The Hiring Intelligence Framework defines four intelligence layers that accumulate from active mandate data: market intelligence (candidate availability, compensation benchmarks, response patterns by industry and role type), operational intelligence (which outreach approaches work, which recovery playbooks succeed, which intake patterns produce strong shortlists), recruiter intelligence (individual recruiter performance patterns by mandate type), and predictive intelligence (failure patterns that predict future mandate outcomes). Each layer compounds over time — a firm that has run 50 VP searches has a fundamentally different intelligence asset than a firm that has run 5, even if the individual recruiters are equally skilled.
The Compounding Intelligence Advantage
In most search firms, intelligence lives in individual recruiters' heads: who is on the market, which companies pay above range, which hiring managers are decisive. When a recruiter leaves, the intelligence leaves. When a firm grows, the intelligence doesn't scale. The Hiring Intelligence Framework converts tacit, individual knowledge into documented, compounding, organisational intelligence — a proprietary asset that improves every search rather than starting each one from scratch.
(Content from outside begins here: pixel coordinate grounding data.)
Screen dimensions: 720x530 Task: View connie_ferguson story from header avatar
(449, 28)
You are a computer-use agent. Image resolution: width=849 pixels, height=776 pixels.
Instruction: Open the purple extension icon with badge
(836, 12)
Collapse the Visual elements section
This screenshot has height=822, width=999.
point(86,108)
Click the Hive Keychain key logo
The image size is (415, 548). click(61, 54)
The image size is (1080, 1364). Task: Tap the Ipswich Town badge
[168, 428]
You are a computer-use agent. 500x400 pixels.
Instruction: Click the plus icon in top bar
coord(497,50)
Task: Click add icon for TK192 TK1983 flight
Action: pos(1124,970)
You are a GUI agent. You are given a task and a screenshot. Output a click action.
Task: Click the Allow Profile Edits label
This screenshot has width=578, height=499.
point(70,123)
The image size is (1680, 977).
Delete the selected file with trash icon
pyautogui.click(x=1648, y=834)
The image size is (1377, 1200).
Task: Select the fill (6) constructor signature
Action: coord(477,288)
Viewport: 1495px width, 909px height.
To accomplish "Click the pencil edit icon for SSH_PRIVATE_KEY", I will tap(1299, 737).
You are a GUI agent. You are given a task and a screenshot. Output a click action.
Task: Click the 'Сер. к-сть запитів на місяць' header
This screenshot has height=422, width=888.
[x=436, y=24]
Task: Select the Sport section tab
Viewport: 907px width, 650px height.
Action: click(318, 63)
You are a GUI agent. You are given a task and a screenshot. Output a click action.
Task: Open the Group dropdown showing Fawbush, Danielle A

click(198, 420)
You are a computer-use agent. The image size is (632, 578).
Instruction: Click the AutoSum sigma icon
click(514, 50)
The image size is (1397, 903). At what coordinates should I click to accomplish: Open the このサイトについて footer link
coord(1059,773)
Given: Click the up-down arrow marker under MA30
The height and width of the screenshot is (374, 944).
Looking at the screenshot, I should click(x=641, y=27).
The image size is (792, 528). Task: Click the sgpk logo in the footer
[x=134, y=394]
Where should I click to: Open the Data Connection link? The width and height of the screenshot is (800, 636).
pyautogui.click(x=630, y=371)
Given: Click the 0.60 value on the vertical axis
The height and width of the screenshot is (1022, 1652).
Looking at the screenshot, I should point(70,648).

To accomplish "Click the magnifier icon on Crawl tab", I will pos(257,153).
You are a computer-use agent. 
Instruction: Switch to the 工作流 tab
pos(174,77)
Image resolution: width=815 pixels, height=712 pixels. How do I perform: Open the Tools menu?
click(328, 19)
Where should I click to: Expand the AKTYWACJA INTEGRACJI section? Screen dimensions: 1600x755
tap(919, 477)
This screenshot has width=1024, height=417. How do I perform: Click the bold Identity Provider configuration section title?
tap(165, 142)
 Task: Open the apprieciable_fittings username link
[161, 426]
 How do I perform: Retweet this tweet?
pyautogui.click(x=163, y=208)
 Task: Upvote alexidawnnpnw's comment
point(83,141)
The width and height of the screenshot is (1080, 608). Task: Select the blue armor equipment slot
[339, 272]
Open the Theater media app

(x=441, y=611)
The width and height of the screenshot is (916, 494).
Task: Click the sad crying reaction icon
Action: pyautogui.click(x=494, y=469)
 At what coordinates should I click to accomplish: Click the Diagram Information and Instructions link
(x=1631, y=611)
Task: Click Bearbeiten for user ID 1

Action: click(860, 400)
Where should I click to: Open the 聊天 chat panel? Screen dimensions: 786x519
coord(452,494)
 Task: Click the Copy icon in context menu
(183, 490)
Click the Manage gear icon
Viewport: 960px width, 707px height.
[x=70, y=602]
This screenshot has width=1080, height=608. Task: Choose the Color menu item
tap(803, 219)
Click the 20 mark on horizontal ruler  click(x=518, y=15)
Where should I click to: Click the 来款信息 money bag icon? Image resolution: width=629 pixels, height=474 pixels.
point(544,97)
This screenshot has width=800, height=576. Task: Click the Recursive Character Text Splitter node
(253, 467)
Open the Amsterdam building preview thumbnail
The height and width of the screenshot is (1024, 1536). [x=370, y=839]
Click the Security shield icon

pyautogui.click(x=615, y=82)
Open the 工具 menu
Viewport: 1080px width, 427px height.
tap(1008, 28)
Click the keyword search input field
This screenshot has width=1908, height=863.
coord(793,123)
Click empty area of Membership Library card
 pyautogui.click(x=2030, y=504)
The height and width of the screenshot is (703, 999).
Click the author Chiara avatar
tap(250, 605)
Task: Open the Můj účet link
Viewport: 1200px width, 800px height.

"The 50th search is not 10x better than the 5th because the recruiter is 10x better. It is 10x better because 45 previous searches have produced calibrated market data, tested outreach approaches, and validated prediction models that the recruiter can access on day one of search 50."
Intelligence Layer Architecture
| Intelligence Layer | Data Source | Output | Update Frequency | User |
|---|---|---|---|---|
| Market Intelligence | Candidate responses, comp conversations, availability signals across all mandates | Compensation benchmark by role type and geography; response rate by industry; availability pattern by seniority | Per mandate (real-time) | Recruiter — informs outreach targeting and comp architecture |
| Operational Intelligence | Outreach performance data; recovery playbook outcomes; shortlist approval patterns | Best-performing message frames by role type; most effective recovery actions by failure type; brief patterns that produce high approval rates | Monthly (aggregated) | Recruiter + TA Manager — informs process decisions |
| Recruiter Intelligence | Individual recruiter performance data across mandate types | Recruiter strength map: which mandate types each recruiter performs best on; capacity and quality correlation | Quarterly | TA Manager — informs mandate assignment decisions |
| Predictive Intelligence | Historical failure patterns matched to current mandate signals | Failure probability model: which current signals most reliably predict which future outcomes | Continuously improving | System — informs Failure Prediction Engine and recovery playbook recommendations |
Frequently Asked Questions
What makes hiring intelligence a moat and not just a database?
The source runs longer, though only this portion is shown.